No sólo la
tierra se remece de vez en cuando. También las placas tectónicas que conforman
nuestro mundo personal y privado se mueven cada cierto tiempo para
reacomodarse. Y es necesario que sea
así. Los llamados remezones de la vida ayudan a ordenar las prioridades que con
el tranco diario se van poco a poco alborotando y desencajando. Los remezones
balancean y ajustan lo que andaba por ahí medio desubicado, perdido y desorientado.
Porque en
este sueño que es vivir, los soñantes ni siquiera sospechamos que pululamos
dormidos, viviendo medio inconscientes o inconscientes completos. Los remezones
tienden a despertarnos y a sacarnos de la somnolencia… aunque sea por breves
instantes. Un destello de cordura basta para iluminar una vida entera y por lo
general son tan potentes que iluminan más de una vida.
Lo malo
está en que después de un tiempo el remezón tiende a olvidarse.
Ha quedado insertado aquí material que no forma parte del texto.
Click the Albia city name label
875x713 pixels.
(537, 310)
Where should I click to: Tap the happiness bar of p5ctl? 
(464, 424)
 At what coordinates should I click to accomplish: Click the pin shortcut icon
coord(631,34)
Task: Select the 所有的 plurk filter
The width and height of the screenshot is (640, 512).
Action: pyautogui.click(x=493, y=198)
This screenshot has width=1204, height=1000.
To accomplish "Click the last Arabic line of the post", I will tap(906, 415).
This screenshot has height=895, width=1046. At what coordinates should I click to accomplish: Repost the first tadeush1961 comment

Y el destello puede
apagarse y con la oscuridad es probable que uno retome el sueño que estaba
soñando antes del sobresalto. En esos casos, todo vuelve a ser como antes y la
historia comienza de nuevo, igualita a como solía ser. Pero hay otros casos en los
que el efecto del remezón dura para siempre. Es lo que sucede cuando uno se
empeña en mantener la vigilia –cosa que no es fácil- y en cuidar que el candil no
se apague. Al final, depende de que uno se lo tome en serio para que la vida
sea como esos sueños lúcidos en los que el que sueña sabe que está soñando, y
lo que es mejor, que puede soñar lo que él quiera.
El objetivo
del remezón no es asustar, sino sólo remecer y reacomodar. Pero uno se asusta
igual y el susto es lo que finalmente hace el milagro. Por eso los remezones
son tan buenos, porque primero, además de despertarnos, nos ponen la piel de
gallina y luego, esa misma piel se cae y muta y obligadamente se renueva.